Craft beer, which by definition must be produced in amounts of less than 6 million barrels per year, now comprises almost seven percent of the total beer market and will be ten percent within a few years' time. And the trend shows no signs of letting up. But there is a hurdle.
These beers are made in smaller batches and with more expensive ingredients and thus command price points of over double that of most domestics. What most people don't know is that at two million barrels, a hefty excise tax kicks in, and large beer companies have had to absorb these costs for many years. Currently the only craft brewer that has reached the two million mark is industry pioneer and market share leader Samual Adams, the only craft brewer to be subjected to this tax thus far. As more brewers increase distribution and inevitably reach the two million barrel mark, prices will surely rise beyond where they are now.

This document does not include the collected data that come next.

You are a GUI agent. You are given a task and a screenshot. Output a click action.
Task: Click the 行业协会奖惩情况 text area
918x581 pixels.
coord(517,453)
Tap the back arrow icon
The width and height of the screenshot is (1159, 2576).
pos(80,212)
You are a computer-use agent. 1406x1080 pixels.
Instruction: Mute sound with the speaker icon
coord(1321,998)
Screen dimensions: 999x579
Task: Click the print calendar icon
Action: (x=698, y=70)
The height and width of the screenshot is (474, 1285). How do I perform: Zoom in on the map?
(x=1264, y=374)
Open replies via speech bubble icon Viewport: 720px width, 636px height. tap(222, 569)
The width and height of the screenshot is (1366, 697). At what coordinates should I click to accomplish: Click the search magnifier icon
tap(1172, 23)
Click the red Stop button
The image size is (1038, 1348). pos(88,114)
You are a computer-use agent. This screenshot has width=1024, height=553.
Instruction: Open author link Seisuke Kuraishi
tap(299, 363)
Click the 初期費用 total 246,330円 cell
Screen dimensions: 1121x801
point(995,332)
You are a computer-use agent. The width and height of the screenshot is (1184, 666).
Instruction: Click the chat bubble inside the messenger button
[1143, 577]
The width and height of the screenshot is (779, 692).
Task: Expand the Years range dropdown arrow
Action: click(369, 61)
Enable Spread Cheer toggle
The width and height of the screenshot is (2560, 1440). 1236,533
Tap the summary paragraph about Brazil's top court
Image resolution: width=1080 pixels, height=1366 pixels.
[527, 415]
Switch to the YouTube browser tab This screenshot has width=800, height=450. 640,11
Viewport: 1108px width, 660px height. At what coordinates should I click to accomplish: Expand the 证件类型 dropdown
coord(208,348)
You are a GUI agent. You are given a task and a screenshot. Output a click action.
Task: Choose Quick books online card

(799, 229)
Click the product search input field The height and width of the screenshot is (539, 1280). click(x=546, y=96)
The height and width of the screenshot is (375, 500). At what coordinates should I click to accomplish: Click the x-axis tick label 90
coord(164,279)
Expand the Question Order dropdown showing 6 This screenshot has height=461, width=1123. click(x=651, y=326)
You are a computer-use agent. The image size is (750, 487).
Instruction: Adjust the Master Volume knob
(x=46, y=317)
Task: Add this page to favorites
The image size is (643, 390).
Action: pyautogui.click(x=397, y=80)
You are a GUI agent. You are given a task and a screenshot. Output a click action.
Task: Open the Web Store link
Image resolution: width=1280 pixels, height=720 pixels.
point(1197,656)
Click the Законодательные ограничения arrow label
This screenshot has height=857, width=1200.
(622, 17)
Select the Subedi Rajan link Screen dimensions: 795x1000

If beer is an elastic product, which it usually is, such a price increase should result in lower demand.
To deal with the impending issue, the industry has banded together to lobby the government to raise the excise tax bar from 2 million to 6 million barrels, thus continuing the tax break for craft brewers up to the 6 million barrel limit, the point at which a brewery is no longer "craft". The craft industry has very little influence compared with most special interests and will probably see resistance from other beer companies as well as producers of alternative alcoholic libations (what we would call "substitutes"). A failure on the part of the industry, which is likely, will result in some creative ways to stay under the 2 million mark such as forming multiple breweries. Otherwise prices will surely rise, stemming this otherwise outstanding growth. But is it fair to the big companies to give these smaller players a tax break the larger companies don't receive? You decide.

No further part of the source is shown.